La polemica nasce perchè nel Decreto Infrastrutture è inserita una norma che vieta “qualsiasi forma di pubblicità il cui contenuto” sia discriminatorio con riferimento anche all’identità di genere
“Il ddl Zan esce dalla porta e rientra dalla finestra nel Decreto infrastrutture”.
Lo afferma in una nota stampa la Onlus Pro Vita & Famiglia, che poi rincara la dose con un commento del suo presidente: “Sarà ancora possibile affermare in una pubblicità che i bambini sono maschi e le bambine sono femmine? Che un bambino nasce da una mamma e un papà? Che l’utero in affitto è una pratica barbara? Secondo il Disegno di Legge sulle infrastrutture tutto ciò sarà vietato”.
Così Antonio Brandi, presidente di Pro Vita & Famiglia, critica il ddl Infrastrutture – approvato alla Camera e ora all’esame in Senato -, che vieta “qualsiasi forma di pubblicità il cui contenuto” sia discriminatorio con riferimento anche all’identità di genere.
“L’identità di genere non è entrata con il cavallo di Troia del ddl Zan e ora surrettiziamente il Governo ci riprova inserendola in questa norma sotto la foglia di fico, come al solito, delle discriminazioni, in particolare con l’emendamento 1.294, approvato senza illustrazione e senza discussione e proposto dal Pd. Non solo viene calpestata la libertà di espressione sancita dalla Costituzione, ma si apre nuovamente all’identità fluida.
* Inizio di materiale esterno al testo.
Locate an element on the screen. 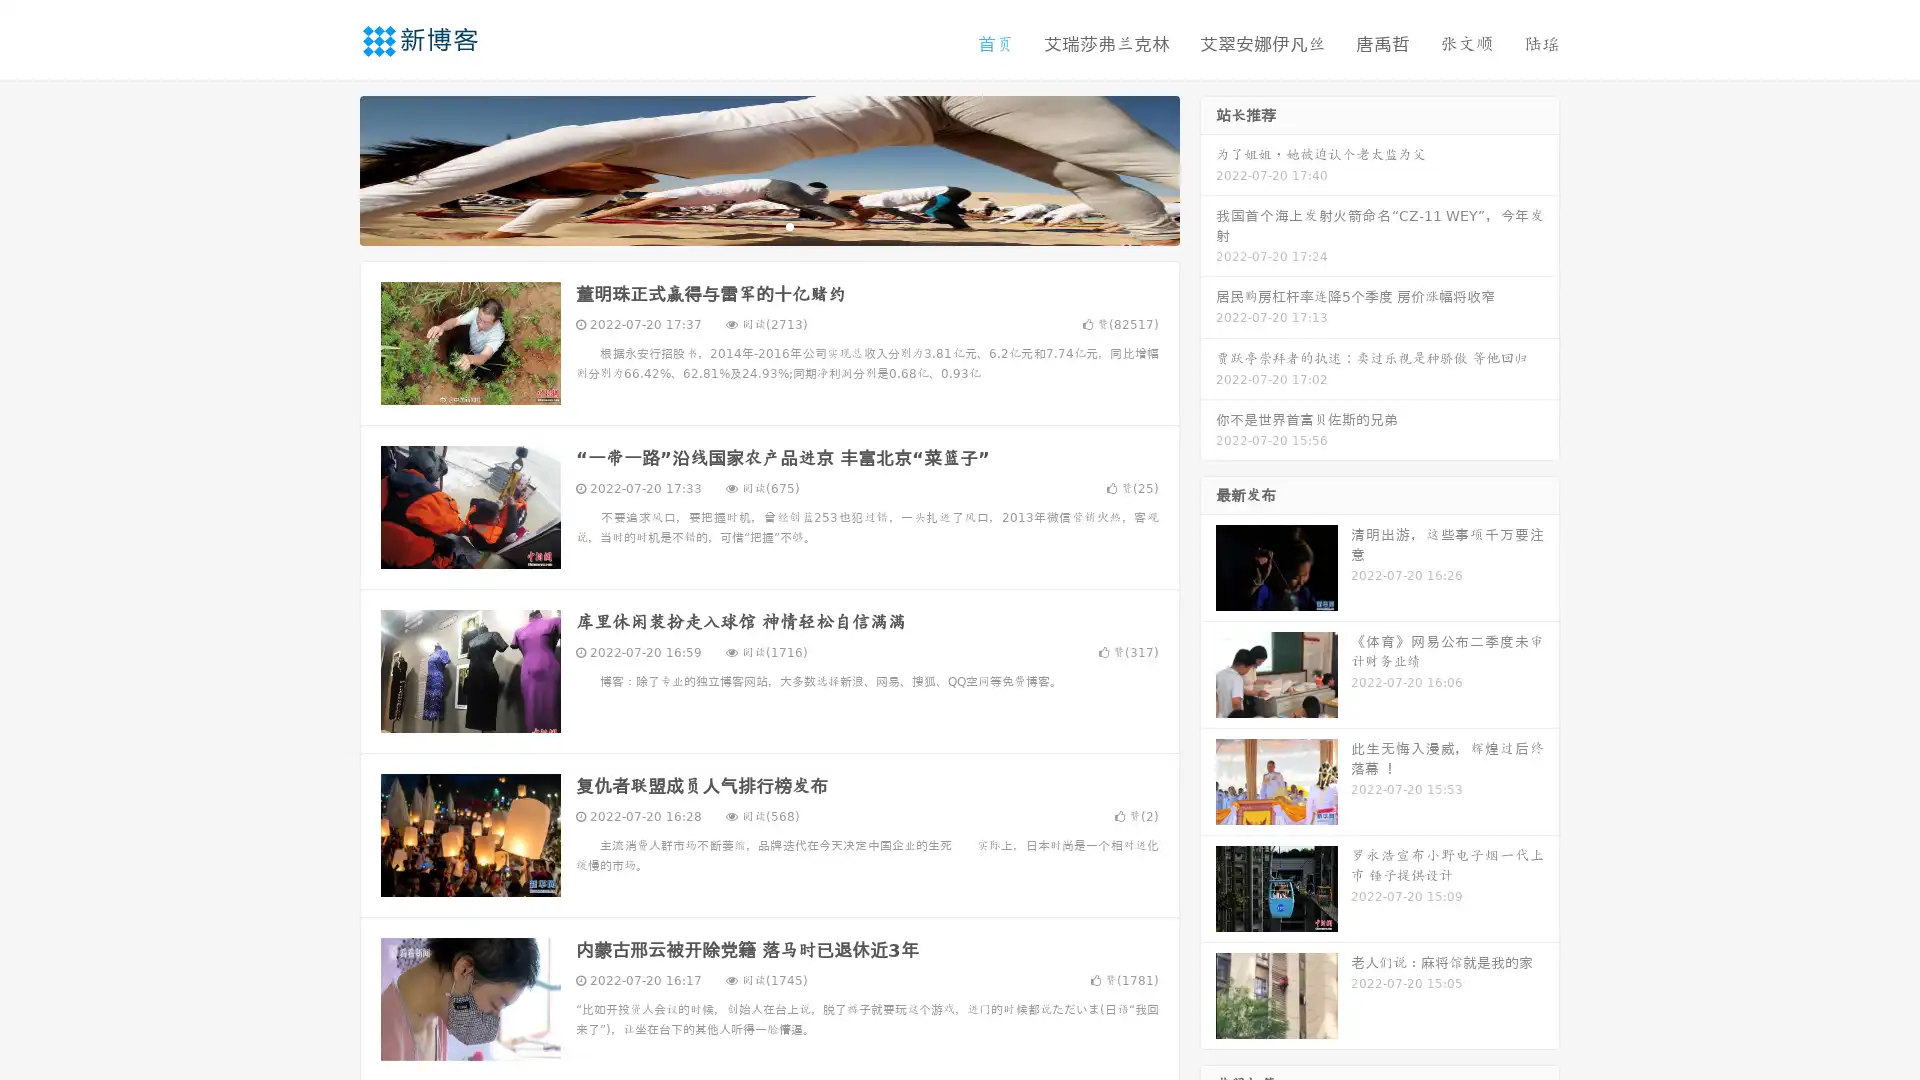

Lo sapevamo che non bisognava abbassare la guardia! Abbiamo già sperimentato censure come questa quando, in passato, alcuni Comuni hanno bloccato o censurato i nostri manifesti per normative simili”, aggiunge Jacopo Coghe, vicepresidente della Onlus.
“Chiediamo – conclude la nota di Pro Vita – di eliminare dal Decreto infrastrutture ogni riferimento all’identità di genere, altrimenti realtà, partiti politici o associazioni finora libere come la nostra avranno la bocca chiusa da una censura figlia della volontà di allineare tutti al pensiero unico”.